§ **Instructions for the task**: Locate, in the data below, the line that contains "This screenshot has height=477, width=1024." and the line that contains "Given: Apply bold"; reproduce exactly those two lines and every line between them, nothing more.

§ **Given records**:

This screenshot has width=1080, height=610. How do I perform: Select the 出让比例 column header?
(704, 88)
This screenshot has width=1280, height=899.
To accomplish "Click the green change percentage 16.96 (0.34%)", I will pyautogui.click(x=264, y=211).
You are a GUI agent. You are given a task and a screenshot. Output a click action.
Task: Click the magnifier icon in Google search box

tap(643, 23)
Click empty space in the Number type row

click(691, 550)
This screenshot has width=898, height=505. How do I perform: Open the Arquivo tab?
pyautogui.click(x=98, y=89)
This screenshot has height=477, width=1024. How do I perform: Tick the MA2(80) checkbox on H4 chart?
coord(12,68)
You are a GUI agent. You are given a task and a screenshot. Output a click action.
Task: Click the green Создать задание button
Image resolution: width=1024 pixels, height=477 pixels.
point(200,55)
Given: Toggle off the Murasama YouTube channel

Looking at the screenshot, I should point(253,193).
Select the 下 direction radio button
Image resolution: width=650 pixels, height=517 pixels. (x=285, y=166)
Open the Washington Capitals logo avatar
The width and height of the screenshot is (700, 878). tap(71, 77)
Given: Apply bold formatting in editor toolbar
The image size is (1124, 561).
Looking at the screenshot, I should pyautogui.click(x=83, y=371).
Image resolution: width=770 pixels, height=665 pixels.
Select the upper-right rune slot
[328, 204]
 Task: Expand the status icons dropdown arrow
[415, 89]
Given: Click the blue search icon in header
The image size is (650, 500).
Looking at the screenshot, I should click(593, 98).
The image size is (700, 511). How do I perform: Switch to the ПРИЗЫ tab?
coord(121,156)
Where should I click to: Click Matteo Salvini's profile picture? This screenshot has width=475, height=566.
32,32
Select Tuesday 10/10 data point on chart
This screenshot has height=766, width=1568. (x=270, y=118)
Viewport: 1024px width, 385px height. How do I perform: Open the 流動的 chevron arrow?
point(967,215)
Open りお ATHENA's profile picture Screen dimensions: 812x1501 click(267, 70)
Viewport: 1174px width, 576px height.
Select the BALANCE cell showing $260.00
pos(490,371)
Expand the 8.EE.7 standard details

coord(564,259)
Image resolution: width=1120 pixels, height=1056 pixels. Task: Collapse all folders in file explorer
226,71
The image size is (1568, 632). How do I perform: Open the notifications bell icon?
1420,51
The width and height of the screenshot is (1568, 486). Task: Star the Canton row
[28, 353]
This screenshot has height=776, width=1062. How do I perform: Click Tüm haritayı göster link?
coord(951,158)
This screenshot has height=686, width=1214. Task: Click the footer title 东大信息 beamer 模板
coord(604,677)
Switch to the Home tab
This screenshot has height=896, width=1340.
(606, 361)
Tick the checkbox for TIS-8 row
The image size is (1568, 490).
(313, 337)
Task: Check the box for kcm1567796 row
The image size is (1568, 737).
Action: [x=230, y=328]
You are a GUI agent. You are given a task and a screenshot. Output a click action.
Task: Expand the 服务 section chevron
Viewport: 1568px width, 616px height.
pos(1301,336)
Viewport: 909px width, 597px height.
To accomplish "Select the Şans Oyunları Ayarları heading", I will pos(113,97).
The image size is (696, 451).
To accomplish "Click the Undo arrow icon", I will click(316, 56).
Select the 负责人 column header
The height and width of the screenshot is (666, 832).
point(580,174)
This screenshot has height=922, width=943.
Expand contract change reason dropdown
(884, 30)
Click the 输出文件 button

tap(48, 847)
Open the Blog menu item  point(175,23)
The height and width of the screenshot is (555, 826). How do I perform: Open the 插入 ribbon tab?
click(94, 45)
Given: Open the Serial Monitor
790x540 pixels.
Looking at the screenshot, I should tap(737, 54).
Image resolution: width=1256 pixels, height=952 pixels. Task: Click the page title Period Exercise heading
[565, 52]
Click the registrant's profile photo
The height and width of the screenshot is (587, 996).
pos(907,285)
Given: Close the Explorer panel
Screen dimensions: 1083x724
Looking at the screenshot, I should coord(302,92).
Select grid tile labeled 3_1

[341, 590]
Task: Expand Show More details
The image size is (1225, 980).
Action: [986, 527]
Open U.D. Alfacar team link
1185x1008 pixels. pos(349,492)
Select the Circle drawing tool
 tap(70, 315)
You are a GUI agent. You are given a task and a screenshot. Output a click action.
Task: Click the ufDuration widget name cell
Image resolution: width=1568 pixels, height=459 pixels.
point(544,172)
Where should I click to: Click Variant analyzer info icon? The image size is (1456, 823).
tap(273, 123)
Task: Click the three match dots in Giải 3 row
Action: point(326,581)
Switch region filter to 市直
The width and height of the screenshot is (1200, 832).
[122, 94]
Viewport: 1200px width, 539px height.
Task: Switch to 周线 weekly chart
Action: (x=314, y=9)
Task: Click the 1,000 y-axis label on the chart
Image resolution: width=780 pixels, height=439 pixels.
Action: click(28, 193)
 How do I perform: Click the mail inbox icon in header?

§ **Solution**:
This screenshot has height=477, width=1024. How do I perform: Tick the MA2(80) checkbox on H4 chart?
coord(12,68)
You are a GUI agent. You are given a task and a screenshot. Output a click action.
Task: Click the green Создать задание button
Image resolution: width=1024 pixels, height=477 pixels.
point(200,55)
Given: Toggle off the Murasama YouTube channel

Looking at the screenshot, I should point(253,193).
Select the 下 direction radio button
Image resolution: width=650 pixels, height=517 pixels. (x=285, y=166)
Open the Washington Capitals logo avatar
The width and height of the screenshot is (700, 878). tap(71, 77)
Given: Apply bold formatting in editor toolbar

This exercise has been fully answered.